BEGIN Exercise inputs

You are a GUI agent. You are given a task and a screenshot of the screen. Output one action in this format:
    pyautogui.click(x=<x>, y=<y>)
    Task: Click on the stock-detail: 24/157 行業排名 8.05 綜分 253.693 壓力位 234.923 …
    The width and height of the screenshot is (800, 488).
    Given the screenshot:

END Exercise inputs

▶ _About this exercise_
Rewrite the data above with "screenshot" replaced by "capture" everywhere it appears, leaving every other word unchanged.

▶ _Completed task_
You are a GUI agent. You are given a task and a capture of the screen. Output one action in this format:
    pyautogui.click(x=<x>, y=<y>)
    Task: Click on the stock-detail: 24/157 行業排名 8.05 綜分 253.693 壓力位 234.923 …
    The width and height of the capture is (800, 488).
    Given the capture:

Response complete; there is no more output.